Delaware Judge Allows Derivative Suit in Backdating Case to Proceed - Have the Flood Gates Been Opened?

Influential Delaware Chancery Court Judge William Chandler issued a strongly worded opinion last week that securities insiders believe will open the door for a flood of new shareholder derivative lawsuits against companies alleged to have backdated stock options. Until now, there have only been a handful of opinions on derivative suits in backdating cases, and in general they have swung in favor of defendants.

In the unpublished opinion released last week, Ryan v. Gifford, No. 2213-N, 2007 WL 416162 (Del. Ch. Feb. 6, 2007), Judge Chandler ruled that claims brought by a shareholder of chipmaker Maxim Integrated Products against several current and former board members could go forward despite defendants’ objections. In particular, two points from Judge Chandler’s opinion are likely to influence future shareholder derivate lawsuits in backdating cases.

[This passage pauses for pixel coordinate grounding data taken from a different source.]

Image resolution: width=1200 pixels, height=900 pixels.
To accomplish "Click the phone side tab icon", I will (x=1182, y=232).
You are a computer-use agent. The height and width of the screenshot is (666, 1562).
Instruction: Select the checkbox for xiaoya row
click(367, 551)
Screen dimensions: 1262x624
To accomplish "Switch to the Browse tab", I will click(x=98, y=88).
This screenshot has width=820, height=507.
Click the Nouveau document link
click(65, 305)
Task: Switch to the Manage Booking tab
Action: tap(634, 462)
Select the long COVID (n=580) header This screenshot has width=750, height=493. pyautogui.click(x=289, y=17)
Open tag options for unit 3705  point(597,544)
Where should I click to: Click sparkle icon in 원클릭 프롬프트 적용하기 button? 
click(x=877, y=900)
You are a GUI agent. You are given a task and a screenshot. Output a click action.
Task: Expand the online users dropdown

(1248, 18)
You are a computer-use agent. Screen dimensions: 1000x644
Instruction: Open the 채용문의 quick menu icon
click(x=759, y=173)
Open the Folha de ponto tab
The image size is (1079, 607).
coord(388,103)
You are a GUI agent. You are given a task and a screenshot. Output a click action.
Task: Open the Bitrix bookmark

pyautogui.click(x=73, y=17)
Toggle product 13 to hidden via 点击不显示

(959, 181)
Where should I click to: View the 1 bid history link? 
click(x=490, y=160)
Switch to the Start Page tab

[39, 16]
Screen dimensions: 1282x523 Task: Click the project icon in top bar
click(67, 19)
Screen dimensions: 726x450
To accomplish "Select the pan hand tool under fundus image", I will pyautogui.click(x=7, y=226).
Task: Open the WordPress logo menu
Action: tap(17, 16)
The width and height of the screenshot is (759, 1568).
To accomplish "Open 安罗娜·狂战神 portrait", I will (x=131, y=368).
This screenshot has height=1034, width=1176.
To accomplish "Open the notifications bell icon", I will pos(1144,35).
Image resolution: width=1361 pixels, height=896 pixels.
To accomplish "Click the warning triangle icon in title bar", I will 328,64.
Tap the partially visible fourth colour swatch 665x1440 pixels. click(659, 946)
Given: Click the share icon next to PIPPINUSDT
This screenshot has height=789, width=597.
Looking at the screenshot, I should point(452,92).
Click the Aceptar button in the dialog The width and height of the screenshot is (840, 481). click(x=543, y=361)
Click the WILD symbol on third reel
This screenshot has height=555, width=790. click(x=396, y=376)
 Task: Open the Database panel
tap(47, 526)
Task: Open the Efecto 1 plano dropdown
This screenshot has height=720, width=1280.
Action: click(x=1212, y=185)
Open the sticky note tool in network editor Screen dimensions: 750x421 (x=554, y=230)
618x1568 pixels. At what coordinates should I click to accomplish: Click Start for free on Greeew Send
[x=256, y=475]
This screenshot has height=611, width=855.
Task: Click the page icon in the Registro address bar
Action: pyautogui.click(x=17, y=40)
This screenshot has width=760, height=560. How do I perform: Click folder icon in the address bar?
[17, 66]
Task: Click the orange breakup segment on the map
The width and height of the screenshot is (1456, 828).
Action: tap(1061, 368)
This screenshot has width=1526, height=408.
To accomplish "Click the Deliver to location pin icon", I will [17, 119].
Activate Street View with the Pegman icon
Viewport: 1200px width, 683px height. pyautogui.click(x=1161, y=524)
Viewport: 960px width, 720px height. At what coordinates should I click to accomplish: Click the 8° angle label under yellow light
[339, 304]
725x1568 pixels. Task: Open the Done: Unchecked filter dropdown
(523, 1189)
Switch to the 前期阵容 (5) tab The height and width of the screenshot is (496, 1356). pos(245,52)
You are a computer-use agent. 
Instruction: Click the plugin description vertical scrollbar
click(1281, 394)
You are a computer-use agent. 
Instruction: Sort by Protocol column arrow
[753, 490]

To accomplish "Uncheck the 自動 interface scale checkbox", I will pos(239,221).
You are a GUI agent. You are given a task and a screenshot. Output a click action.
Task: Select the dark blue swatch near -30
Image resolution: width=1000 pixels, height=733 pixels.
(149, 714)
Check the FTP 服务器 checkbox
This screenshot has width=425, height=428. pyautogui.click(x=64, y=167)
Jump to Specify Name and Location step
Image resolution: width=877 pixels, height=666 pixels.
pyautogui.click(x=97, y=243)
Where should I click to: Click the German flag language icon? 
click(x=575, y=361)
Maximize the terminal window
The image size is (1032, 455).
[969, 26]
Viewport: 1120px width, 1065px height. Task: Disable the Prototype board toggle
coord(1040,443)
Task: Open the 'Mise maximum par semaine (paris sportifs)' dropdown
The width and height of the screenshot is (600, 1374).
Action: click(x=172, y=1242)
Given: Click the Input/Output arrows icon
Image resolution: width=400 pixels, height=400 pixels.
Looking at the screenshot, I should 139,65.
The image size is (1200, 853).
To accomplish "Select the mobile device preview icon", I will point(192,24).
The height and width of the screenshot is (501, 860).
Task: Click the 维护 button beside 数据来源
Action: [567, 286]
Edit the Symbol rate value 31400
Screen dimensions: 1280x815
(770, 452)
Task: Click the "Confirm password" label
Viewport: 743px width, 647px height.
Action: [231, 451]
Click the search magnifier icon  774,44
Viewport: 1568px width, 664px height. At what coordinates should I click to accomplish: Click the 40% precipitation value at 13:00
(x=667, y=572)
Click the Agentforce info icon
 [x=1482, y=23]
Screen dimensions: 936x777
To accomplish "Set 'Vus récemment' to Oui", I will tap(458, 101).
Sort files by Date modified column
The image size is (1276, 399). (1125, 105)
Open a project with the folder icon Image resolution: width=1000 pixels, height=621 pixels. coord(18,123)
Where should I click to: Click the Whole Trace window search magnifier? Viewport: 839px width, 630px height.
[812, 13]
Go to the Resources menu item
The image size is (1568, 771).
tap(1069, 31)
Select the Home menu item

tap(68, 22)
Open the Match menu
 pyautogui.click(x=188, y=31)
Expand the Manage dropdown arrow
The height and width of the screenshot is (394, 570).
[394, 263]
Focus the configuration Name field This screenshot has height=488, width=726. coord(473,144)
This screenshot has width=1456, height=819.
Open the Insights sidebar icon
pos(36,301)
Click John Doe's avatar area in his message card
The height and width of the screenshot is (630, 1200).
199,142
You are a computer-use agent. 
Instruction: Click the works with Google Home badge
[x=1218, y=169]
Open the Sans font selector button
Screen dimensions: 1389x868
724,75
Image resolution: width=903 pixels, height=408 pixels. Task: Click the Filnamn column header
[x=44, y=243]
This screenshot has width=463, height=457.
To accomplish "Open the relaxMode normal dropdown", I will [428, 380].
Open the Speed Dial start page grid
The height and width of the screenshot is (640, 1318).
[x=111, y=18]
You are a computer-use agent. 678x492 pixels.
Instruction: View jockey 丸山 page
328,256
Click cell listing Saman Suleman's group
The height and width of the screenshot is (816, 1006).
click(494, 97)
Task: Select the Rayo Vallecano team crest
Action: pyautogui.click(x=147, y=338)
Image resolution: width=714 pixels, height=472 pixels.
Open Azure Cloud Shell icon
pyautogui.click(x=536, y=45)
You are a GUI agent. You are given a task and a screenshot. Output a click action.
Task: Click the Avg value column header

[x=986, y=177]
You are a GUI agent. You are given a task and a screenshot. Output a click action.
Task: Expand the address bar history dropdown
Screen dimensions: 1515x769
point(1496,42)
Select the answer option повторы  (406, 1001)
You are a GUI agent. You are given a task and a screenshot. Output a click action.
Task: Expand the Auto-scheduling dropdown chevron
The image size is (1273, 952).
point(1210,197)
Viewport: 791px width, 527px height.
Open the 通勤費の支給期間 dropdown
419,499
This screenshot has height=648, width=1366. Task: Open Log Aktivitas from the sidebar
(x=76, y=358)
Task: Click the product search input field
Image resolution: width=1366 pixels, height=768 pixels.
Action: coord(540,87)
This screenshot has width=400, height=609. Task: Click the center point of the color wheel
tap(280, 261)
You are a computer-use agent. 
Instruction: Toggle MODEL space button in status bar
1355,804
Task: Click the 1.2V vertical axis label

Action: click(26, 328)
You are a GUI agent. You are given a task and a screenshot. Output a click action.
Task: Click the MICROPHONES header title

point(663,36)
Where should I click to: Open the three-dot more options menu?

First, Judge Chandler rejected outright defendants’ contentions that plaintiff’s allegations failed to demonstrate that defendants acted intentionally or in bad faith. Explained the Judge in no uncertain terms, “I am unable to fathom a situation where the deliberate violation of a shareholder approved stock option plan and false disclosures, obviously intended to mislead shareholders into thinking that the directors complied honestly with the shareholder-approved plan, is anything but an act of bad faith.” 

Second, Judge Chandler rejected defendants’ statute of limitations defense. Because none of the challenged transactions occurred within the limitations period, plaintiff was forced to rely on defendants’ alleged fraudulent concealment to toll the limitations period. But plaintiff acknowledged in his complaint that he was relying in part on a report issued by Merrill Lynch analyzing Maxim’s stock option grants – a report that was prepared using only publicly available information. Accordingly, defendants argued that because the information supporting plaintiff’s claims was publicly available, there was no basis for plaintiff to claim that the information was fraudulently concealed. The court rejected defendants’ cute but legalistic argument and held that defendants’ fraudulent concealment tolled the limitations period. The Judge explained that while shareholders may be expected to exercise reasonable diligence with respect to their shares, “this diligence does not require a shareholder to conduct complicated statistical analysis in order to uncover alleged malfeasance.”